CLASP execution pipeline: the VLM matches a natural language query against the skill library, composes existing skills when possible, and requests new demonstrations when a capability gap is detected

CLASP operates in three stages:

  • Learning phase: Skills are acquired through kinesthetic teaching. The VLM analyzes the scene and automatically generates JSON schemas describing each skill’s parameters, preconditions, and semantics — no manual skill definition, no fine-tuning.
  • Execution phase: Users issue natural language commands. The VLM matches them against the skill library and binds detected objects to task parameters.
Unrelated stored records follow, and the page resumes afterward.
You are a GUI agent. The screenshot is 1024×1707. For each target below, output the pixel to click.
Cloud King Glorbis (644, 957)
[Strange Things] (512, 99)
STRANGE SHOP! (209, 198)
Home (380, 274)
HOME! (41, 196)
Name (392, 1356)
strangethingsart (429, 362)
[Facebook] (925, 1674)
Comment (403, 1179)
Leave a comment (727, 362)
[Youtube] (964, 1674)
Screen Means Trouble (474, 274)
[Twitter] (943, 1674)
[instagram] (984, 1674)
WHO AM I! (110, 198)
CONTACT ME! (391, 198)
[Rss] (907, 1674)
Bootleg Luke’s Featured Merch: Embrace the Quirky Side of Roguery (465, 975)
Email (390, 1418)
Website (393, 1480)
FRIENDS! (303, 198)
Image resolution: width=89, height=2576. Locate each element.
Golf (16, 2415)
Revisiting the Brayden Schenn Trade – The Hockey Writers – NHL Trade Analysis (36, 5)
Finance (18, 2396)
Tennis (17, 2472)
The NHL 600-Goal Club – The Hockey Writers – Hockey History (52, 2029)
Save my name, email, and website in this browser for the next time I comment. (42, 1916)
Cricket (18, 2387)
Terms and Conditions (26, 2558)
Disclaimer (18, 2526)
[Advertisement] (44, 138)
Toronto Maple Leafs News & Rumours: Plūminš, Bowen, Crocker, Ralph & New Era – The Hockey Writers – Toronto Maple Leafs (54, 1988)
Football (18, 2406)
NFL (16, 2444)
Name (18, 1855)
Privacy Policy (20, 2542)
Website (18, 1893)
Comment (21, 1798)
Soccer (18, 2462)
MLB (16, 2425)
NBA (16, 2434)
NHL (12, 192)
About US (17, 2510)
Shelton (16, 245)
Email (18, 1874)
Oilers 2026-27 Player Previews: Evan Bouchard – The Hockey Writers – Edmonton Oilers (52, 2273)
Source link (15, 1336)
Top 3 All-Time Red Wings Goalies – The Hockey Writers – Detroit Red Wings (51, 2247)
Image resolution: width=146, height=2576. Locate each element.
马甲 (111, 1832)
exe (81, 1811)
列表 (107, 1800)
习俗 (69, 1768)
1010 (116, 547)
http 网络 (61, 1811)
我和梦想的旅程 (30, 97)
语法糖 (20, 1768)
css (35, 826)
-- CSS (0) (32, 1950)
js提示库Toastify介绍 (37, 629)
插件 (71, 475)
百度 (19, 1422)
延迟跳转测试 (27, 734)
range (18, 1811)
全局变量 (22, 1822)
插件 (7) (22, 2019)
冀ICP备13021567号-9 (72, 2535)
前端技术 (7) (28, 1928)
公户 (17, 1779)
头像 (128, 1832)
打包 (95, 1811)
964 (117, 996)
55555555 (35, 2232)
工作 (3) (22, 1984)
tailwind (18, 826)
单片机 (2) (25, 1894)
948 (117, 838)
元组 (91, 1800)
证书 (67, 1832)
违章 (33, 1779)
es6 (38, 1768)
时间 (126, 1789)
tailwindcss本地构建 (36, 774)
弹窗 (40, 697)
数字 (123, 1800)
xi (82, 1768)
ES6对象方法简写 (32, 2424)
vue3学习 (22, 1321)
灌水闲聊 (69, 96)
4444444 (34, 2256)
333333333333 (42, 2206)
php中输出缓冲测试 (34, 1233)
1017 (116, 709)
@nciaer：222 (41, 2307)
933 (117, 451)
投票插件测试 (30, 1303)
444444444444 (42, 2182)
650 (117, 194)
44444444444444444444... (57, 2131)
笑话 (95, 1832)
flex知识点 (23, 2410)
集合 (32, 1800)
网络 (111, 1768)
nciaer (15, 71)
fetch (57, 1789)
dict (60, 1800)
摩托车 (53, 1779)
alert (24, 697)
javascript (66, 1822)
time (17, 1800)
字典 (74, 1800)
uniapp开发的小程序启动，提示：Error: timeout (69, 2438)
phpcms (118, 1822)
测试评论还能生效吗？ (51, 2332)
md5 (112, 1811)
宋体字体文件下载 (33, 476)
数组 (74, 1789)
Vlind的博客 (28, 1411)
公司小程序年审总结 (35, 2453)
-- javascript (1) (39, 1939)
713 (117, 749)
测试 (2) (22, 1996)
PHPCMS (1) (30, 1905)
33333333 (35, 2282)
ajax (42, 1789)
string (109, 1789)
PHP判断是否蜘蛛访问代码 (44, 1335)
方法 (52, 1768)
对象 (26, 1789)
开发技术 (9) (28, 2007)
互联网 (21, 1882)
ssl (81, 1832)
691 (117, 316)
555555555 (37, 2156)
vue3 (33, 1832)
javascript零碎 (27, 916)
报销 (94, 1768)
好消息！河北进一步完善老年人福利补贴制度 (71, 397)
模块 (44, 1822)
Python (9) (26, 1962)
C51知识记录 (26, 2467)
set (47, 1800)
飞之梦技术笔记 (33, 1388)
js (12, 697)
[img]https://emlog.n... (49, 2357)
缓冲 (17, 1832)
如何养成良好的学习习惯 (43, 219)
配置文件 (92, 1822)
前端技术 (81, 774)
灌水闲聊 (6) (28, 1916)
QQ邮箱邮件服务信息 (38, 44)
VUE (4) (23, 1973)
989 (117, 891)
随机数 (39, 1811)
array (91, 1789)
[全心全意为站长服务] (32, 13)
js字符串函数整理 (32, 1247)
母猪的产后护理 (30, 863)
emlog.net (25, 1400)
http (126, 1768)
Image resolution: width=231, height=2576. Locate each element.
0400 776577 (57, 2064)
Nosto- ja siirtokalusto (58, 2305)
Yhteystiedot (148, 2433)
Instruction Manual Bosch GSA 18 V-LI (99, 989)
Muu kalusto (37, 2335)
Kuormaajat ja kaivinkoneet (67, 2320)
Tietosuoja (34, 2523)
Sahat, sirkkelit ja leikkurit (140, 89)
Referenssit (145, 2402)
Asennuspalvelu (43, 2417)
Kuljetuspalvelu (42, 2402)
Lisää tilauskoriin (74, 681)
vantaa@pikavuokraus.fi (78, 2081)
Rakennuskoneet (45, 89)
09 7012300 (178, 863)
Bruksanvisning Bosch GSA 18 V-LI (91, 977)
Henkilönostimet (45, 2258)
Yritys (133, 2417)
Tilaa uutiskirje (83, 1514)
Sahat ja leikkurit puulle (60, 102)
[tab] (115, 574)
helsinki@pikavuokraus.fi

Novel behaviors are synthesized through covariance-weighted skill composition, where the TP-KMP covariance structures formally constrain which skill pairs can be meaningfully fused.
  • Active skill acquisition: When neither an existing skill nor a valid composition satisfies a request, CLASP detects the capability gap and autonomously requests targeted demonstrations — the library grows, the demonstration budget does not.

Validated on bearing ring insertion tasks using a 7-DoF torque-controlled collaborative robot, demonstrating reliable execution, generalization to novel object configurations, and skill composition.